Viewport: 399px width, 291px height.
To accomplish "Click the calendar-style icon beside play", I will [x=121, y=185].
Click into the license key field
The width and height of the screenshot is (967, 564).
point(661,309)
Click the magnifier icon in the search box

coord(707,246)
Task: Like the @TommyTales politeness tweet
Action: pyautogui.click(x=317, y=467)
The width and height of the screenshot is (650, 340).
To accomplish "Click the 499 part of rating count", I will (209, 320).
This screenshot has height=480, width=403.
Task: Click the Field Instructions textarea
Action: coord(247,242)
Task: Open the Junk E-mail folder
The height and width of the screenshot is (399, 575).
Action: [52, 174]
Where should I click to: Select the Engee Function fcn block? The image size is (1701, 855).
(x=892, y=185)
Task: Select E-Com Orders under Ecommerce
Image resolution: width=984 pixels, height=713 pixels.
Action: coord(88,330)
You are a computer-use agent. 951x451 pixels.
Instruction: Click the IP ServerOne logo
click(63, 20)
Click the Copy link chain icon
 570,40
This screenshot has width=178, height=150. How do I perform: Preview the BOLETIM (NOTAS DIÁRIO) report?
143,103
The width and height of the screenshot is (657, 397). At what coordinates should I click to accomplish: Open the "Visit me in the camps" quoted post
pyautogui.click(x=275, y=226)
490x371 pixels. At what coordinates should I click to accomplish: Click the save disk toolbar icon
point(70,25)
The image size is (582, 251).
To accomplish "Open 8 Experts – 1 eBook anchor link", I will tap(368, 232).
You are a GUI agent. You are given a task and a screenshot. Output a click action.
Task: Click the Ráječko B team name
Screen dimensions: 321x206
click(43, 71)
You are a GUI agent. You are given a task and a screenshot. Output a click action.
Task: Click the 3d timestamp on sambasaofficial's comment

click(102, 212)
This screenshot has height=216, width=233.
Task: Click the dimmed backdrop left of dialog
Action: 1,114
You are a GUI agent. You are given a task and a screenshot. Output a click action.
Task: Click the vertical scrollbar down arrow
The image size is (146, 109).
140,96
==============================
Repeat each record above precisely as written.

# Answer for the task
Viewport: 399px width, 291px height.
To accomplish "Click the calendar-style icon beside play", I will [x=121, y=185].
Click into the license key field
The width and height of the screenshot is (967, 564).
point(661,309)
Click the magnifier icon in the search box

coord(707,246)
Task: Like the @TommyTales politeness tweet
Action: pyautogui.click(x=317, y=467)
The width and height of the screenshot is (650, 340).
To accomplish "Click the 499 part of rating count", I will (209, 320).
This screenshot has height=480, width=403.
Task: Click the Field Instructions textarea
Action: coord(247,242)
Task: Open the Junk E-mail folder
The height and width of the screenshot is (399, 575).
Action: [52, 174]
Where should I click to: Select the Engee Function fcn block? The image size is (1701, 855).
(x=892, y=185)
Task: Select E-Com Orders under Ecommerce
Image resolution: width=984 pixels, height=713 pixels.
Action: coord(88,330)
You are a computer-use agent. 951x451 pixels.
Instruction: Click the IP ServerOne logo
click(63, 20)
Click the Copy link chain icon
 570,40
This screenshot has width=178, height=150. How do I perform: Preview the BOLETIM (NOTAS DIÁRIO) report?
143,103
The width and height of the screenshot is (657, 397). At what coordinates should I click to accomplish: Open the "Visit me in the camps" quoted post
pyautogui.click(x=275, y=226)
490x371 pixels. At what coordinates should I click to accomplish: Click the save disk toolbar icon
point(70,25)
The image size is (582, 251).
To accomplish "Open 8 Experts – 1 eBook anchor link", I will tap(368, 232).
You are a GUI agent. You are given a task and a screenshot. Output a click action.
Task: Click the Ráječko B team name
Screen dimensions: 321x206
click(43, 71)
You are a GUI agent. You are given a task and a screenshot. Output a click action.
Task: Click the 3d timestamp on sambasaofficial's comment

click(102, 212)
This screenshot has height=216, width=233.
Task: Click the dimmed backdrop left of dialog
Action: 1,114
You are a GUI agent. You are given a task and a screenshot. Output a click action.
Task: Click the vertical scrollbar down arrow
The image size is (146, 109).
140,96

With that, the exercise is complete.